Quando Katherine esticou os braços... nada aconteceu. Por parte, houve uma decepção visível no rosto de seu pai, e a menina ficou com medo, pois, pela primeira vez, ele passou mais que os minutinhos de sempre próxima dela. Forçou mais as mãos. O rostinho forçado, dentes quase rangendo. Não sabia o que fazia. Era tudo novo... mas o que fazia não podia ser visto, era sentido.

Seu pai tocou sua mão, abaixando-a e olhando-a com aquele rosto de decepção. Os olhos dela molharam, sentia vontade de chorar, mas foi quando escutou um grito de um dos cientistas. A anomalia estava com alguns chips e tecnologias para ser estudada, quando Katherine esticou os braços, uma fraqueza fora do normal foi apresentada em todos os aspectos daquele ser.

Não eram encontrados resquícios de magia. A couraça ficou menos resistente. O sangue fluía com lentidão. Um cansaço era aplicado naquele ser. O cientista conseguiu os dados: aquela menina era capaz de anular magia de anomalias.

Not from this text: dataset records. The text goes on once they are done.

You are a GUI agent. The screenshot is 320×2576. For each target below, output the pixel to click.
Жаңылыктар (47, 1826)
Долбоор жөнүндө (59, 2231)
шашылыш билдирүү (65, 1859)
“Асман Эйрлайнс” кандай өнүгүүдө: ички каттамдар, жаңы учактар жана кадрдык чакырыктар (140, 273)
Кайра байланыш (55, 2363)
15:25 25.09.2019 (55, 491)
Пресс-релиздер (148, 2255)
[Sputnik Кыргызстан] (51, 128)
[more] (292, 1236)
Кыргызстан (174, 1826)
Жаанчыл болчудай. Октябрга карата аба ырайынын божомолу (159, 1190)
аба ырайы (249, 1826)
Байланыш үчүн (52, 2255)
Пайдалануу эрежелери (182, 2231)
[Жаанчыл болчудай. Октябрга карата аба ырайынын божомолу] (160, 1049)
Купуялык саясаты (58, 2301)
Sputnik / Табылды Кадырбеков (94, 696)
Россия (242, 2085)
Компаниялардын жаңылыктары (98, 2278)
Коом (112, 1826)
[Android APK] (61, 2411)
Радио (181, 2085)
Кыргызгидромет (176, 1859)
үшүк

O pai olhou-a... diferente.

A menina ficou feliz. Ele sentia orgulho dela?

Vez de Alissa.

CRAAASSH!!

O caminhão colapsou. A anomalia virou um papel em meio aos eletrônicos e metais. Todos se assustaram. A criança só havia fechado a mão. Alissa não mostrava uma reação assustada, curiosa ou... ou... nada. Era como se soubesse tudo que podia fazer, e sabia.

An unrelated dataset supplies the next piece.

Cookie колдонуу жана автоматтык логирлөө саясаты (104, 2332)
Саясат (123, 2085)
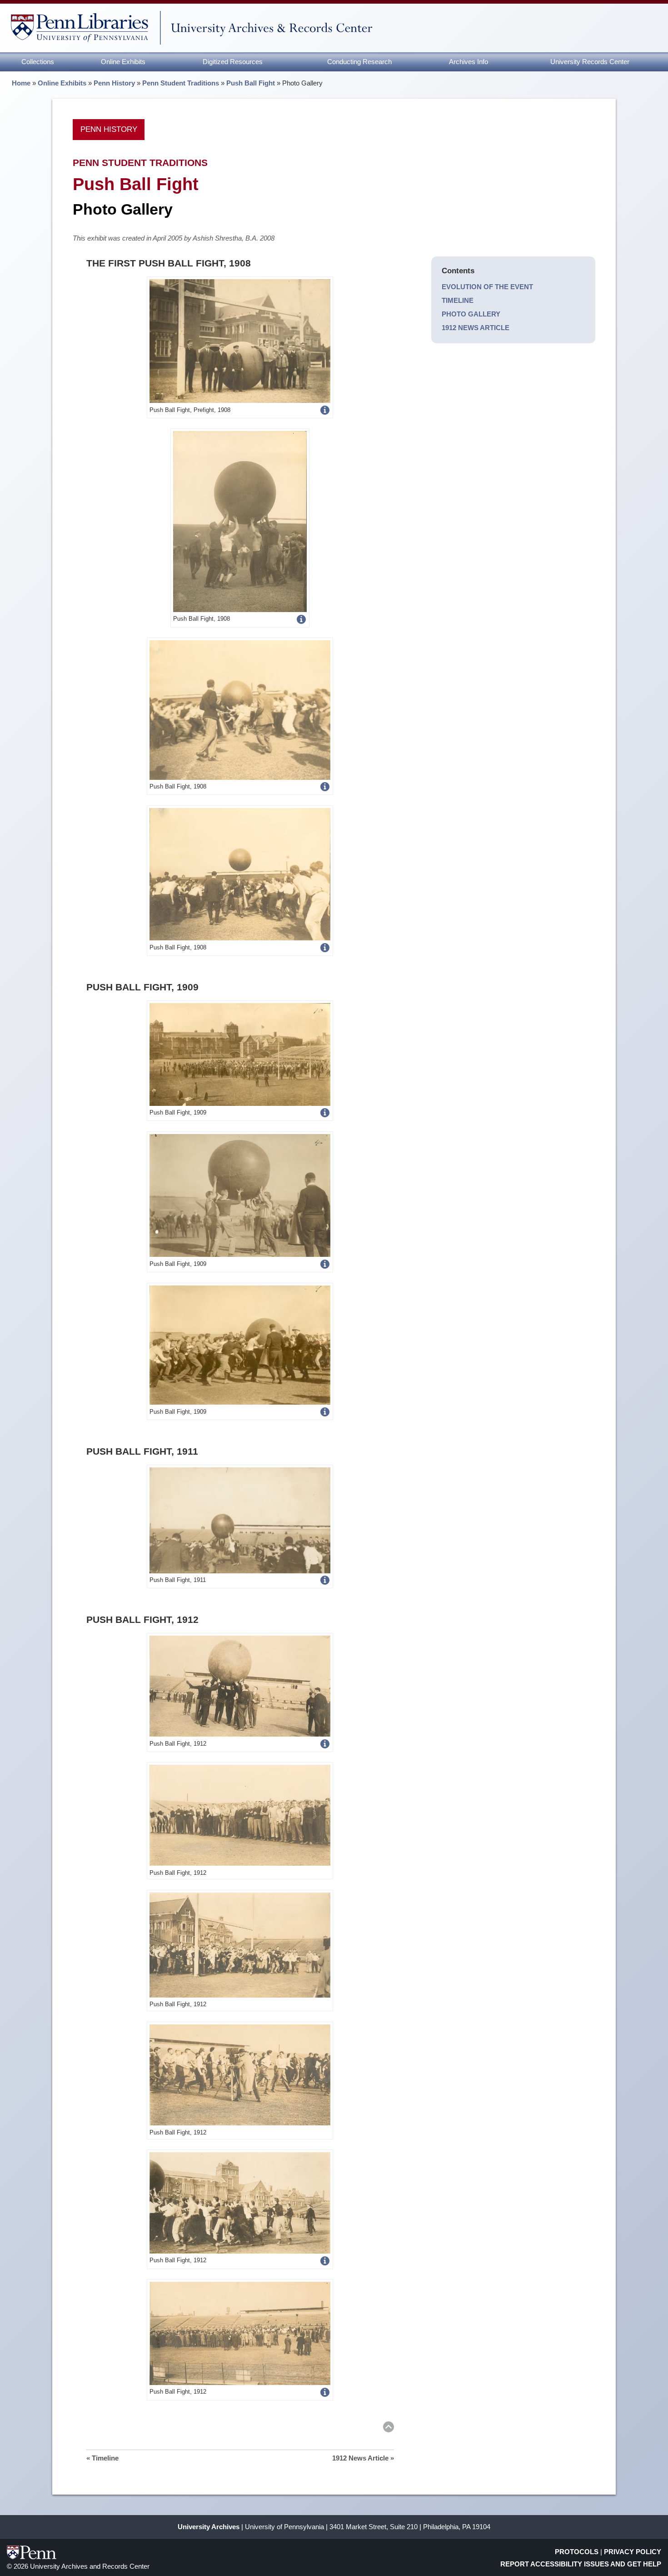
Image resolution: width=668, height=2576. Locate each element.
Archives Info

A inteligência de como aquilo funcionava, cada poder que possuía, cada forma de usar aquilo. Sabia o que Katherine conseguia fazer, já havia adentrado a mente da garota e explorado por tudo que aquele poder era capaz. Sabia. Sabia que podia controlar pessoas. Sabia. As babás estavam paralisadas lá dentro. Medo? Não. Teste. Alissa testava o que era possível. Apagou das memórias dela sua existência. Depois voltou. Colocou que ela já era adulta. Depois alterou. Não conseguia ler ou ver memórias, mas conseguia forçar coisas referentes a ela de surgirem ou sumirem.

Apagou-se da memória de um dos cientistas assustados. O pavor dele sumiu, sua expressão corporal ficou neutra. A menina não existia na sua visão. Ela era invisível. Trouxe-se de volta na mente dele. O pavor voltou, o suor frio, o silêncio torturante de todos que não sabiam como reagir àquela menina.

— P-p-precisamos fazer testes! — exclamou Humberto.

— Não — respondeu Alissa, em um tom quase adulto.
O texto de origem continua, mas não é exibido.